Gegevens over het vinden van woorden en elementen
· · · · ·

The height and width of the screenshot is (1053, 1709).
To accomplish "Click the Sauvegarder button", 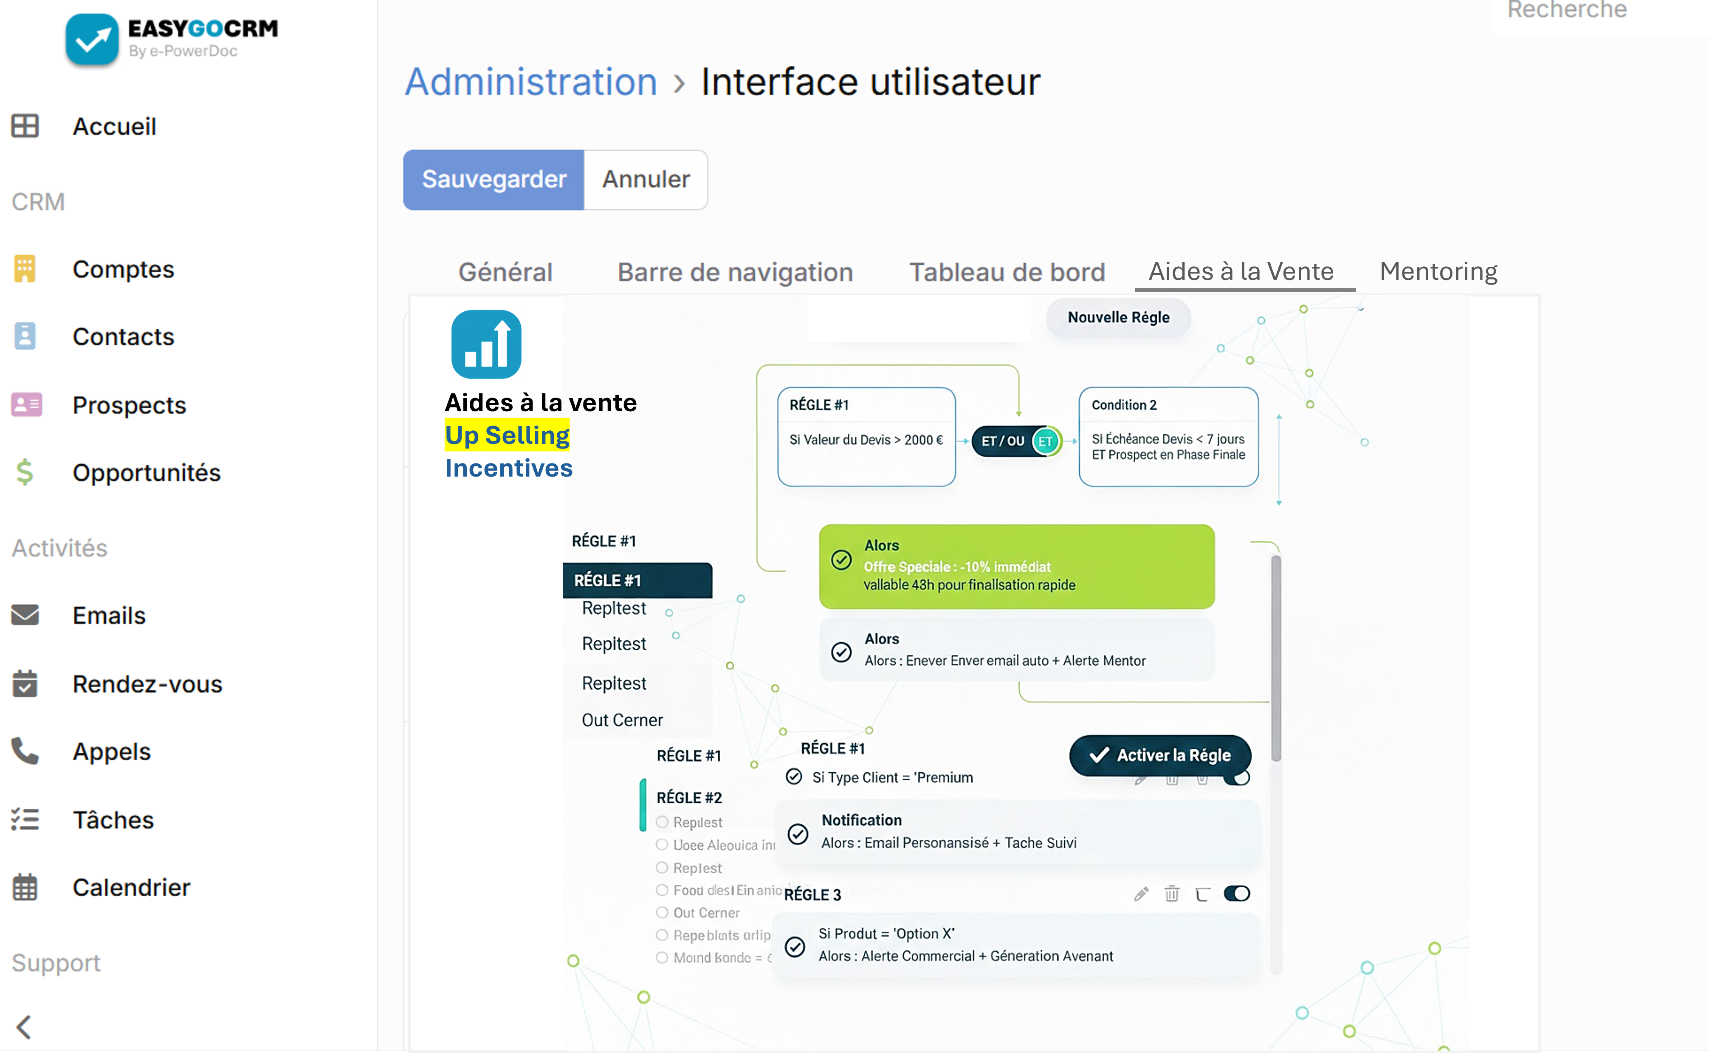I will 494,180.
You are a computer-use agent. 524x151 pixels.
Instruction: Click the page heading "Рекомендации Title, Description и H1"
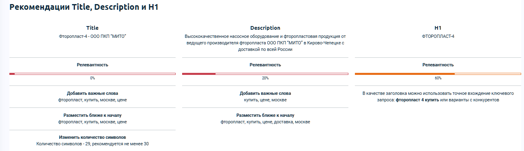84,7
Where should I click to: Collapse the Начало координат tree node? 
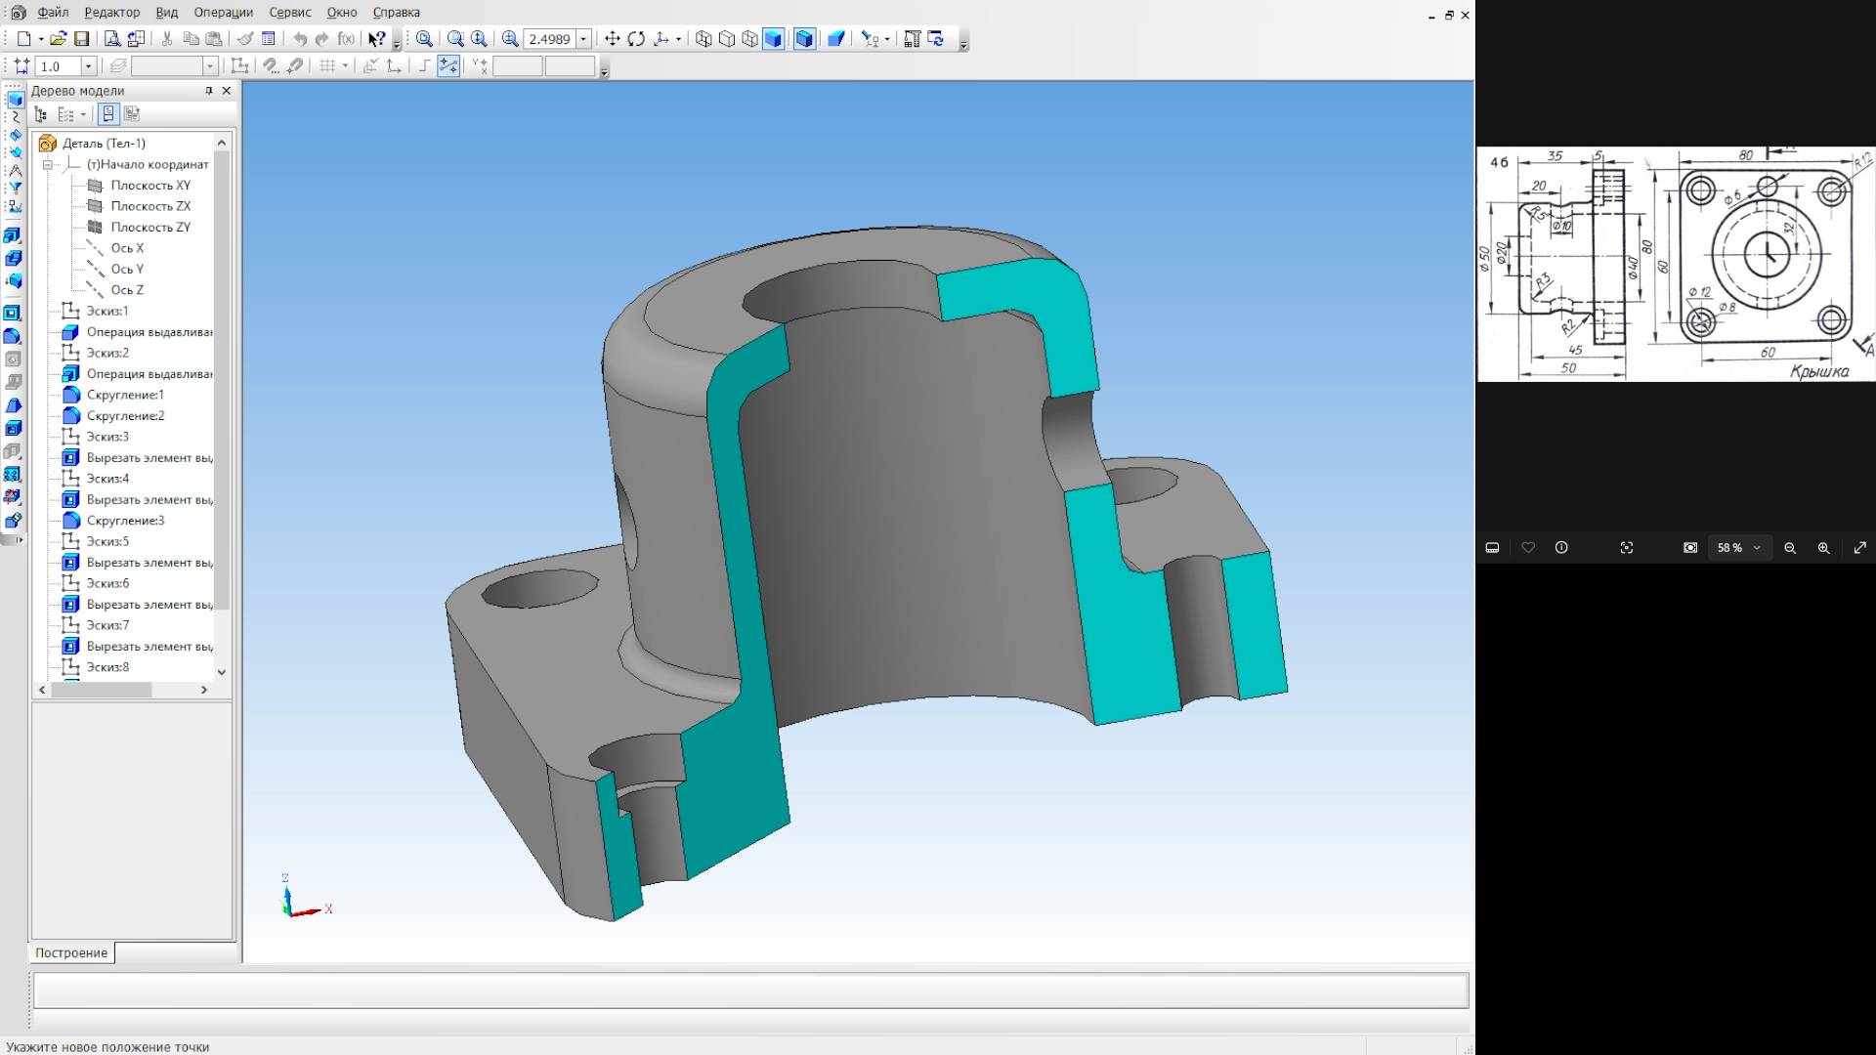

· · · · ·

Wat wordt gevraagd :: Neem de regels uit de gegevens letterlijk over, van de regel met "You are a computer-use agent. 524x151 pixels." tot en met het einde van de gegevens. Laat de afbeeldingen daarbij weg.

Antwoord ::
You are a computer-use agent. 524x151 pixels.
Instruction: Click the page heading "Рекомендации Title, Description и H1"
84,7
Where should I click to: Collapse the Начало координат tree node? 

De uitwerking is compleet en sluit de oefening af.